Although some see student–staff relationships as a matter of personal freedom between consenting adults, others note that such relationships raise the risk of abuse. “If you look at other professions, such as medical professionals, psychologists, counsellors, priests, there are pretty clear policies” against such liaisons, Bull says. “We’re not having the conversation in those professions about ‘is it okay’.”
Bajwa points out that entrenched power imbalances at universities can make it hard for faculty members to see student perspectives about many issues, and for students to question the behaviour of staff members. At universities, “the culture is very hierarchical”, she says. “I find it really problematic.”
Consent can be subtly marred by coercion or fear of reprisal, and, in hindsight, people might change their minds about whether a relationship was exploitative. In a 2017–18 survey of more than 1,500 UK university students, now accepted for publication in the Journal of Further and Higher Education, one participant noted: “Even if the student is consenting at that time, they don’t understand how vulnerable they are to that person until years after sometimes.”
High rates of sexualized behaviour
The survey — led by the National Union of Students Women’s Campaign and the 1752 Group, a UK advocacy group working to stop sexual misconduct in higher education co-founded by Bull — notes that sexual advances are common at universities. More than 40% of respondents reported experiencing at least one instance of (wanted or unwanted) sexualized behaviour from a staff member.
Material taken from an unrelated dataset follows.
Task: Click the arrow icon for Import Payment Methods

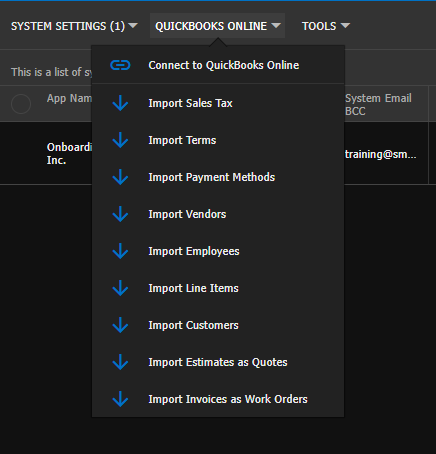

Rates were higher for graduate than for undergraduate students: twice as many graduate students, for example, reported that staff members had tried to start conversations with them about sex. Importantly, says Bull, 80% of both graduate and undergraduate students said in the survey that they were uncomfortable with the idea of romantic relationships between university staff, including faculty members, and students.
The survey explores the sometimes-blurry lines between acceptable and unacceptable behaviour. Students were less uncomfortable with having a drink or socializing with a staff member, for example, or being added as a friend on Facebook, than with being invited to a one-on-one dinner or a meeting at a staff member’s home. Bull emphasizes that initial attempts to start a relationship, such as a touch or a comment on a student’s appearance, can also cause discomfort and other problems. “Those kinds of grooming behaviour seem to be not unusual, shall we say, in academia,” says Bull. She notes that some universities, such as University College London, include grooming behaviour1 explicitly in their sexual-misconduct policy.
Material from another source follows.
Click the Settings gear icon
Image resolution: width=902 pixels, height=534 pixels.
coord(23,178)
Such regulations are not meant to prevent close professional relationships, says Bull. “You can socialize with students, if you have an understanding of your position of power,” she says. “It’s not rocket science. It’s just about having some shared norms in place about what’s appropriate.”
The OfS consultation is looking at the possibility of mandatory training for both students and staff and faculty members regarding sexual misconduct — including guidance on what to do on witnessing something questionable happening to another person. “That’s a big ask,” says Bull.
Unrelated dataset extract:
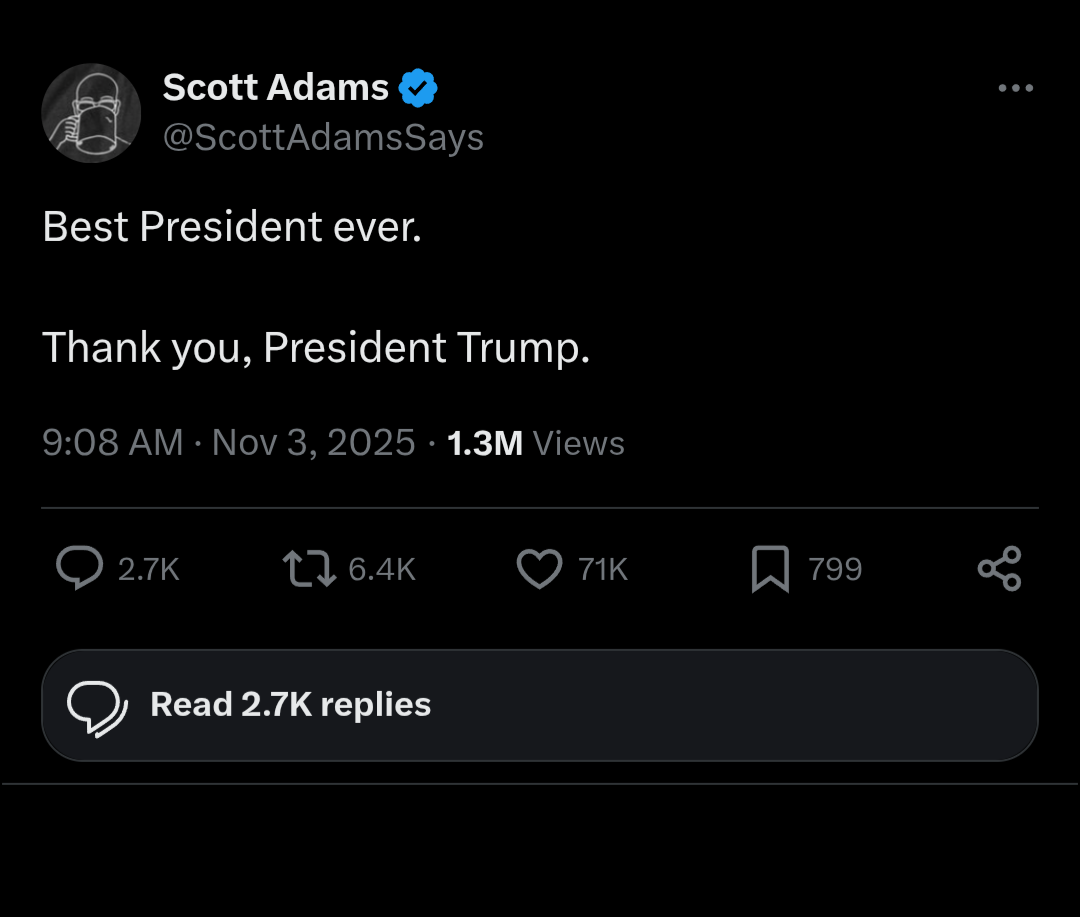Open Scott Adams' profile picture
The OfS is also seeking feedback on banning non-disclosure agreements in cases of sexual harassment and misconduct, to prevent the silencing of victims. As of November 2022, dozens of UK universities have pledged not to use such agreements in these cases. An amendment to the Higher Education Freedom of Speech bill was passed in the House of Lords last December to reinforce such a ban, but it has further hurdles to overcome before becoming law.
The OfS consultation is expected to lead to a mandatory set of rules for universities later this year.